Of course, it should not be expected that every book be designed for the classroom; some arguments need hundreds of pages in order to provide proper exposure. And to package a book in a concise, less-than-200-pages frame is a completely different type of beast, and often a different type of project: we have plenty of excellent books that are especially designed for short readings, like David Waldstreicher’s Slavery’s Constitution: From Revolution to Ratification (Hill and Wang, 2009), Charles Dew’s Apostles of Disunion: Southern Secession Commissioners and the Causes of the Civil War (University of Virginia Press, 2001), and Spencer Fluhman’s Peculiar People: Anti-Mormonism and the Making of Religion in Nineteenth-Century America (UNC Press, 2012). I am especially excited to try out Rachel Hope Cleve’s Charity and Sylvia: A Same-Sex Marriage in Early America (Oxford UP, 2014) in the classroom soon. We benefit from all these books of different lengths.
So, the easy thing is just to go with some of the numerous excellent books that are designed especially for the classroom. Yet I’m still torn. On the one hand, I love the idea of forcing students to grapple with extended arguments, which challenges their limited attention span and makes them focus on rigorous and exhaustive thought. It is also important to introduce history students to the masters of the craft, and those established scholars usually only write behemoths. But on the other hand, I hate to overwhelm students with more reading than they can handle, and spending too much time (and reading capital) on a single text limits the opportunity to expose them to more perspectives and arguments in the form of companion readings. And there is something to provocative-yet-efficient texts that really cultivate good class discussion.

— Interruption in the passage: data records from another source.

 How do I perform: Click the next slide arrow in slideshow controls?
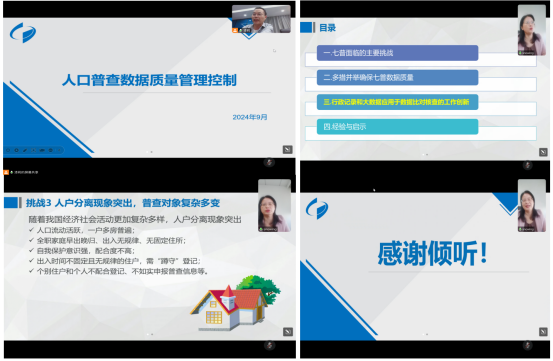16,150
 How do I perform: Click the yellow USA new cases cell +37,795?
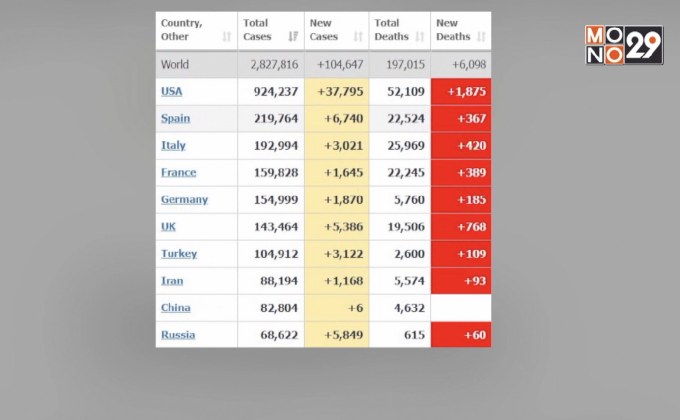point(337,92)
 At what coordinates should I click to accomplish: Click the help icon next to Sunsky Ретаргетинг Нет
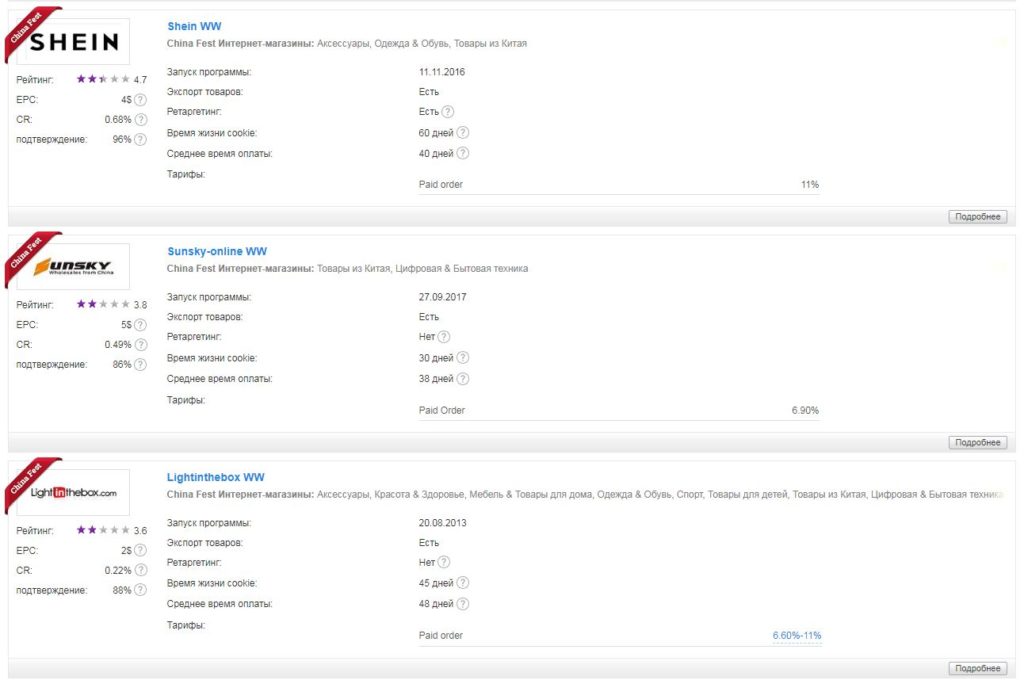tap(443, 337)
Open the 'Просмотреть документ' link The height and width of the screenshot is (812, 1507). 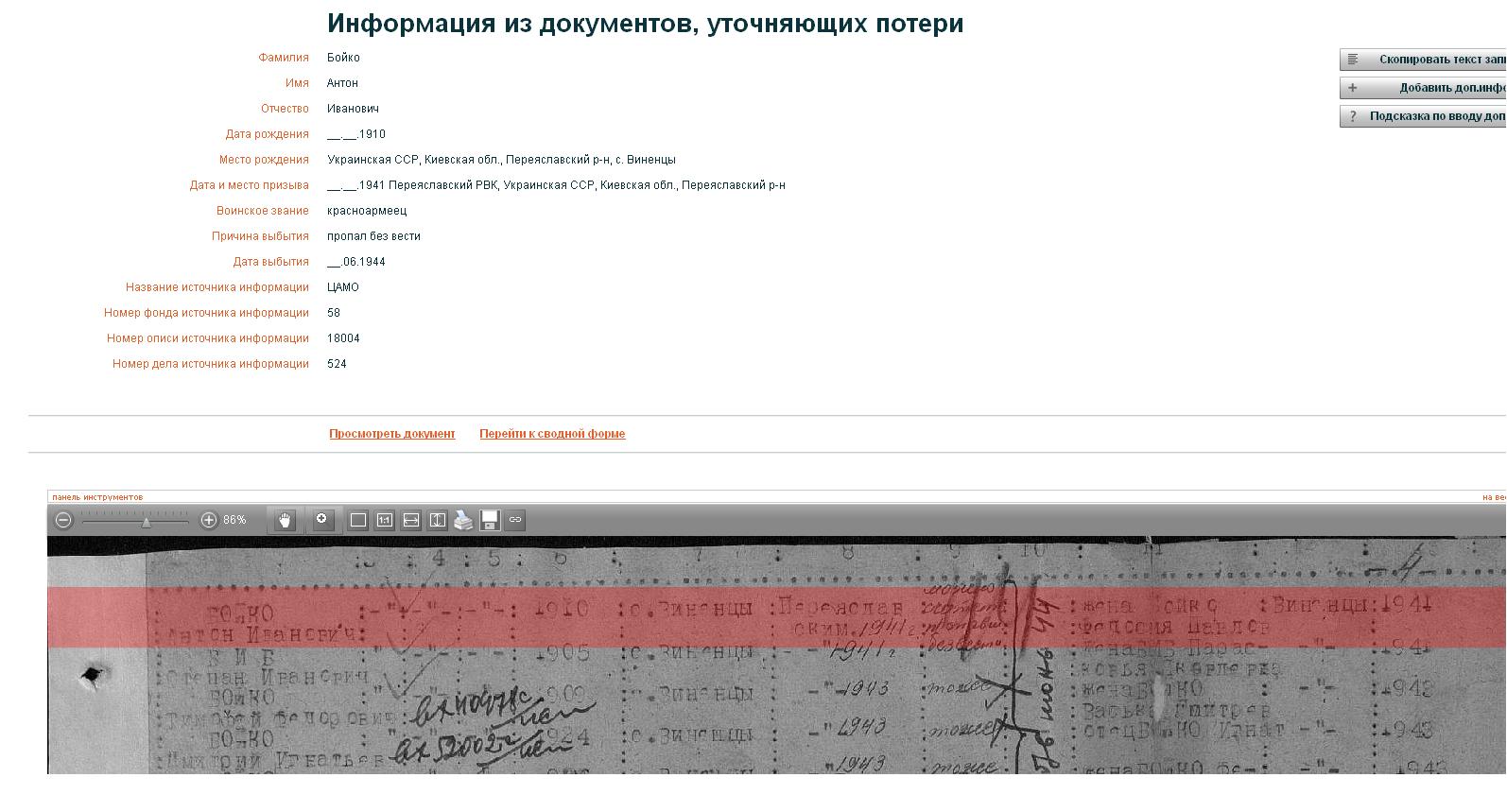click(391, 434)
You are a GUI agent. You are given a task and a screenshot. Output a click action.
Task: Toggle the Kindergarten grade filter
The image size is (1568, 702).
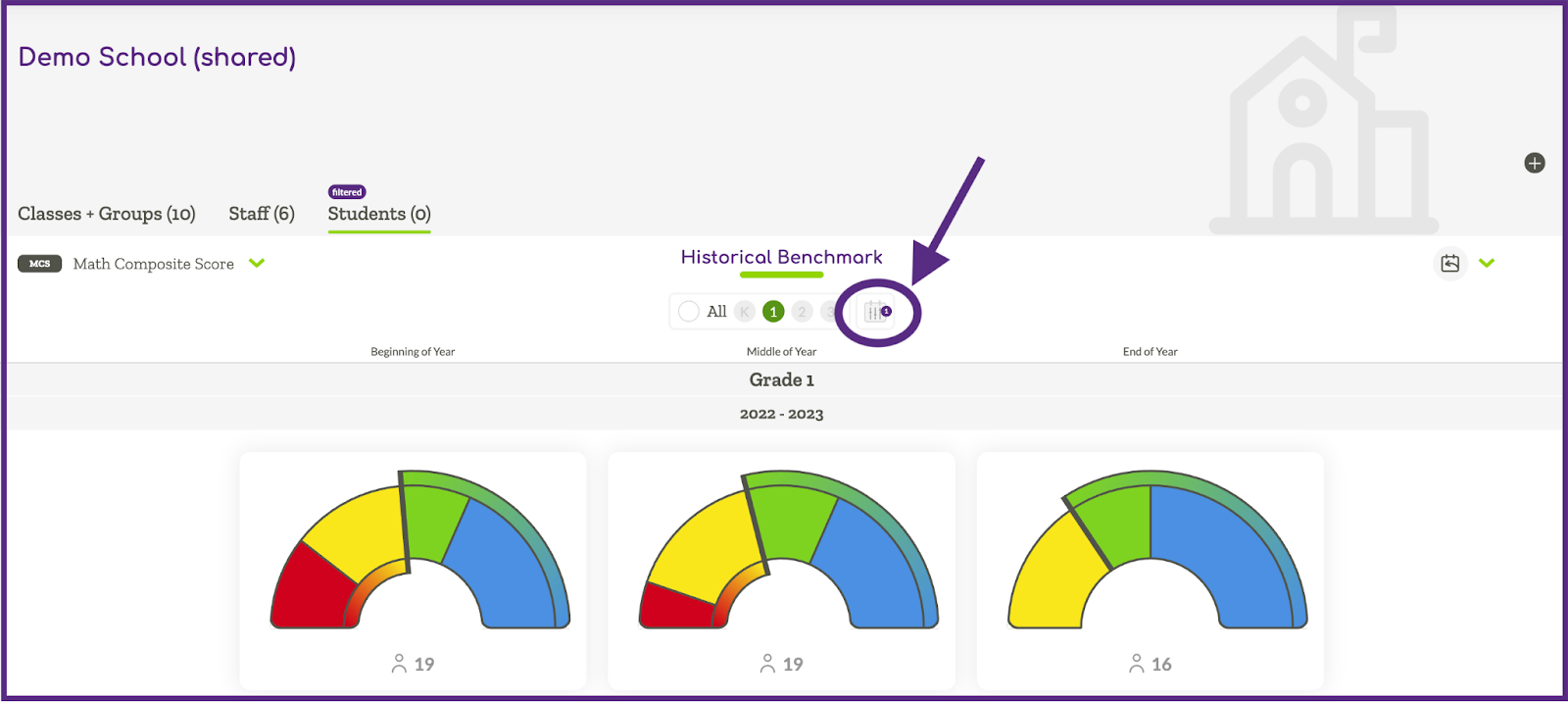point(745,312)
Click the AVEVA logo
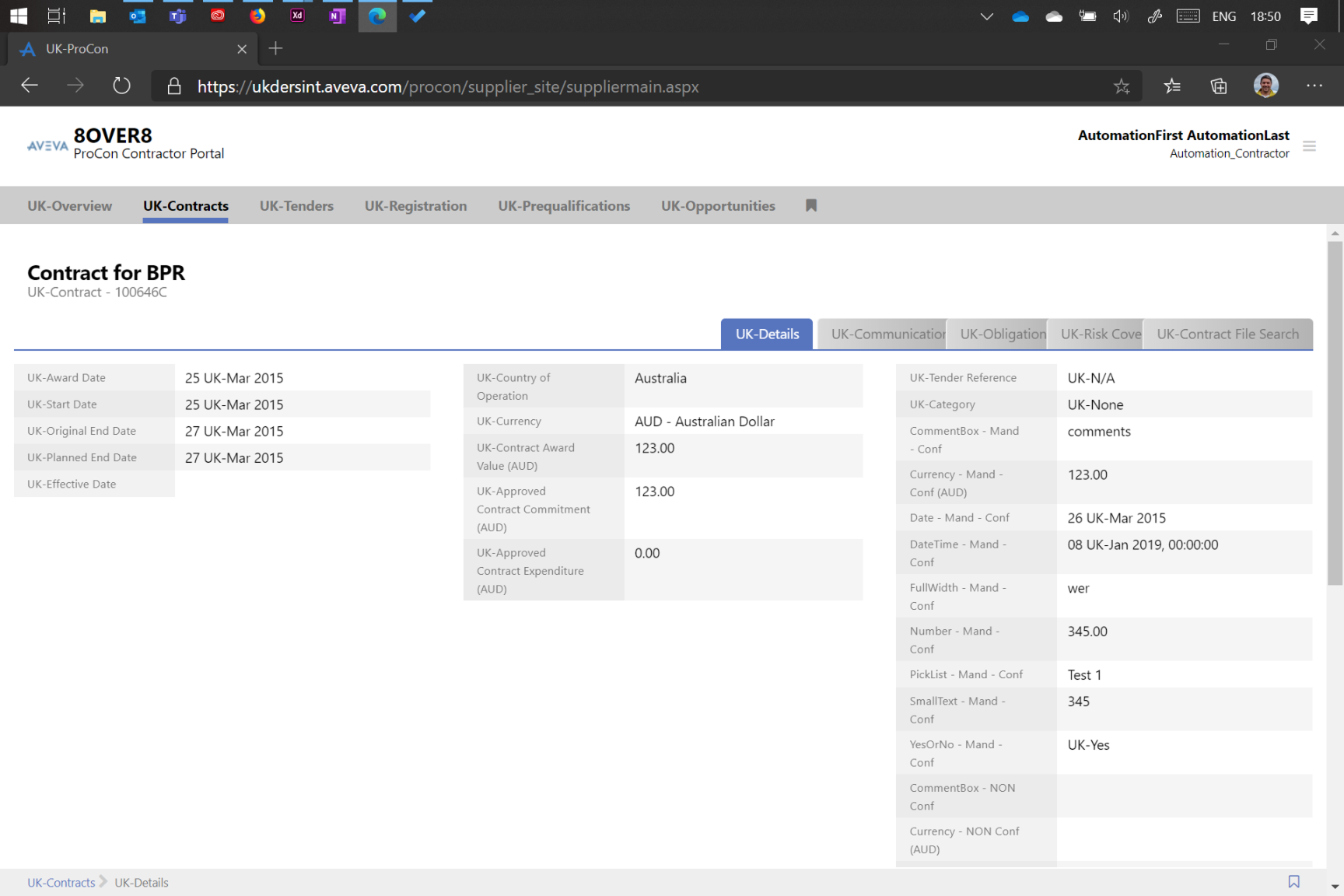 47,145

So I’m mostly writing this post to get advice: have you found a way to incorporate these larger books into the classroom? Do you ever just bite the bullet and assign a massive tome? Or do you assign excerpts, chapters that you feel do a good job of standing in for the broader work? Or do you just avoid them like the plague?
 It seems Harvard University Press is particularly guilty of producing large books that are so good I wish I could assign to undergrads. Shame on them. Also, while not explicitly the focus of this post, it should be noted that there are important gendered issues at play with these larger books, as outlined in an AHA magazing article a couple years ago.
 I acknowledge that there are many other factors that go into different lengths of books, including the fact that younger scholars write shorter texts in order to fit into their tenure clocks, and established faculty can take their time to produce long, exhaustive texts that are decades in the making. And then you have bullies like Alan Taylor who produce the latter while on the timetable of the former. The nerve of that guy.